◆ **Aim 1**
In the forum post about Java threads, which interface does the Lockdown class implement?

◆ **Passage shown**
-- Start --

Joined: Oct 24, 2012
Posts: 95
Just when I thought I understood threads, I came across these practice questions, and did not understand the given answer. What would YOUR answer be and why?

QUESTION #1
----------------
5. public class Lockdown implements Runnable {
6. public static void main(String[] args) {
7. new Thread(new Lockdown()).start();
8. new Thread(new Lockdown()).start();
9. }
10. public void run() { locked(Thread.currentThread().getId()); }
11. synchronized void locked(long id) {
12. System.out.print(id + "a ");
13. System.out.print(id + "b ");
14. }
15. }

What is true about possible sets of output from this code?
A. Set 6a 7a 7b 8a and set 7a 7b 8a 8b are both possible.
B. Set 7a 7b 8a 8b and set 6a 7a 6b 7b are both possible.
C. It could be set 7a 7b 8a 8b but set 6a 7a 6b 7b is NOT possible.
D. It could be set 7a 8a 7b 8b but set 6a 6b 7a 7b is NOT possible.


QUESTION #2
----------------
5. class NoGo implements Runnable {
6. private static int i;
7. public synchronized void run() {
8. if (i%10 != 0) { i++; }
9. for(int x=0; x<10; x++, i++)

-- End --

◆ **Dataset records**
-- Start --

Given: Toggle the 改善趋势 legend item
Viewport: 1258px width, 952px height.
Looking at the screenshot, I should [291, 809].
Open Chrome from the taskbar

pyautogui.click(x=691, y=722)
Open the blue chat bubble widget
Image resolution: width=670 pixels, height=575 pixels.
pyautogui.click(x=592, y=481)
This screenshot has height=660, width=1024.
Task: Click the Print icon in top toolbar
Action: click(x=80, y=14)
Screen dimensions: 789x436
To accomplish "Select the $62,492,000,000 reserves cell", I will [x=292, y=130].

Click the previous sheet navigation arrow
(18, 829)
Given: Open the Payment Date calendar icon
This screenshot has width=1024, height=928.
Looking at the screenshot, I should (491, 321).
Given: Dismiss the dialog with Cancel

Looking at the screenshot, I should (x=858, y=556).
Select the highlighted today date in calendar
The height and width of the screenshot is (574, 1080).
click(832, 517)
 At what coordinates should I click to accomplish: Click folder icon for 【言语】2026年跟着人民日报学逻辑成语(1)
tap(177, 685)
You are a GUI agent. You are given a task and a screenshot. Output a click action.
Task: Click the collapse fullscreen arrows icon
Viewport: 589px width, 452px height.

-- End --

◆ **Aim 2**
Retype the rows from the one containing "Screen dimensions: 789x436" through the one containing "tap(177, 685)", inclusive.

◆ **Complete answer 1**
Runnable

◆ **Complete answer 2**
Screen dimensions: 789x436
To accomplish "Select the $62,492,000,000 reserves cell", I will [x=292, y=130].

Click the previous sheet navigation arrow
(18, 829)
Given: Open the Payment Date calendar icon
This screenshot has width=1024, height=928.
Looking at the screenshot, I should (491, 321).
Given: Dismiss the dialog with Cancel

Looking at the screenshot, I should (x=858, y=556).
Select the highlighted today date in calendar
The height and width of the screenshot is (574, 1080).
click(832, 517)
 At what coordinates should I click to accomplish: Click folder icon for 【言语】2026年跟着人民日报学逻辑成语(1)
tap(177, 685)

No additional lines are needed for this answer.